Pada hari keenam pelaksanaan Operasi Ketupat, Kapolda menginstruksikan seluruh jajaran untuk mengedepankan empati dan memastikan kehadiran Polri memberikan dampak nyata bagi kenyamanan pemudik. Ia menegaskan pentingnya kepekaan tinggi dari setiap personel, agar tidak terjebak pada rutinitas penjagaan semata.
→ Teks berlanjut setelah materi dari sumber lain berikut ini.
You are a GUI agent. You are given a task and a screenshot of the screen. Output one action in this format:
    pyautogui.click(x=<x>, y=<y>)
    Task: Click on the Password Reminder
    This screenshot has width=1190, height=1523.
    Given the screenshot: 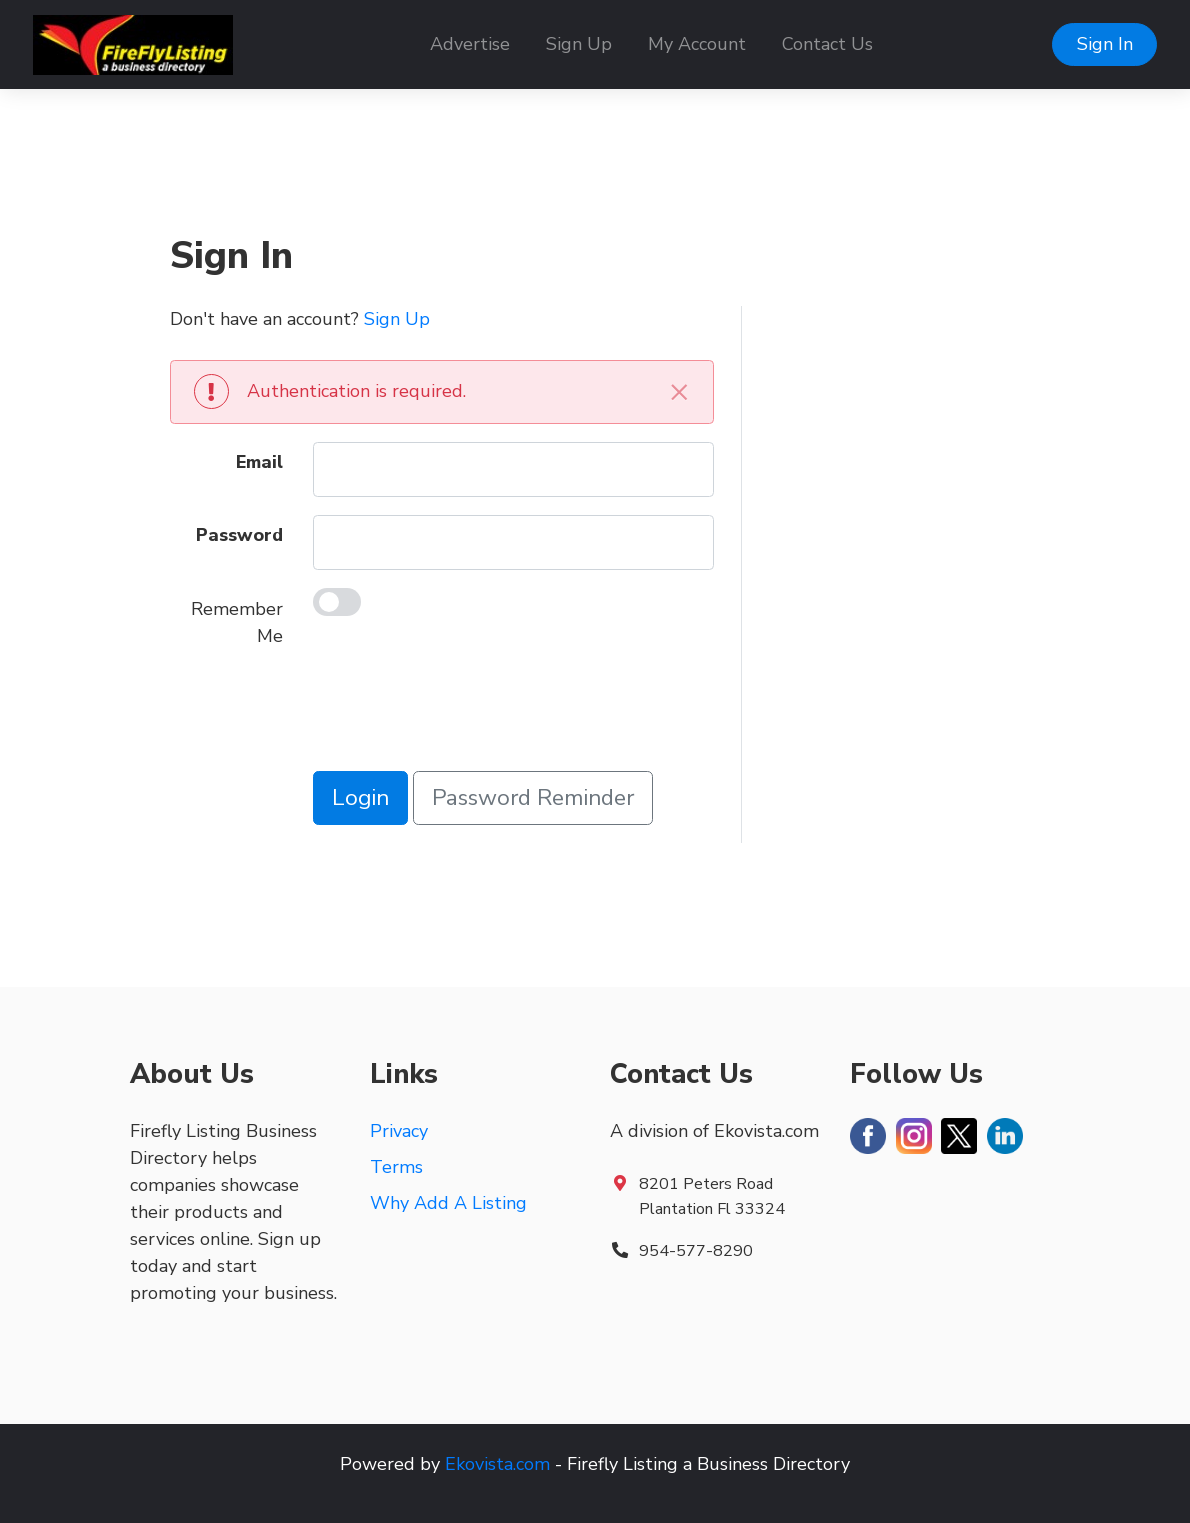 What is the action you would take?
    pyautogui.click(x=533, y=797)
Kapolda menyampaikan bahwa Pospam tidak seharusnya hanya berfungsi sebagai pengatur lalu lintas, tetapi juga sebagai sumber informasi bagi masyarakat. Ia mengingatkan jajaran agar tidak bersikap reaktif, melainkan proaktif dalam menghadapi kondisi arus mudik yang menunjukkan peningkatan volume kendaraan. Kapolda juga menjelaskan bahwa meskipun kemacetan saat mudik adalah hal yang wajar, situasi yang membuat kendaraan terjebak berjam-jam harus diantisipasi.
Untuk mendukung kelancaran arus mudik, sebanyak 2.361 personel Polda Sumsel disiagakan, dilengkapi dengan teknologi digital seperti drone dan overlay peta kerawanan. Ini bertujuan untuk memantau titik-titik krusial dan mencegah kemacetan sebelum terjadi. Kapolda menekankan pentingnya kehadiran di titik-titik rawan lebih awal.
Mengingat pelaksanaan mudik tahun ini berdekatan dengan perayaan keagamaan lainnya, Kapolda menekankan pentingnya harmoni dan toleransi. Ia meminta jajaran untuk memastikan bahwa umat yang merayakan Hari Raya Nyepi dapat beribadah dengan tenang. Kapolda menutup evaluasi dengan menegaskan bahwa Operasi Ketupat Musi 2026, yang berlangsung hingga 25 Maret, harus dijalankan dengan penuh tanggung jawab dan pemantauan yang berkelanjutan.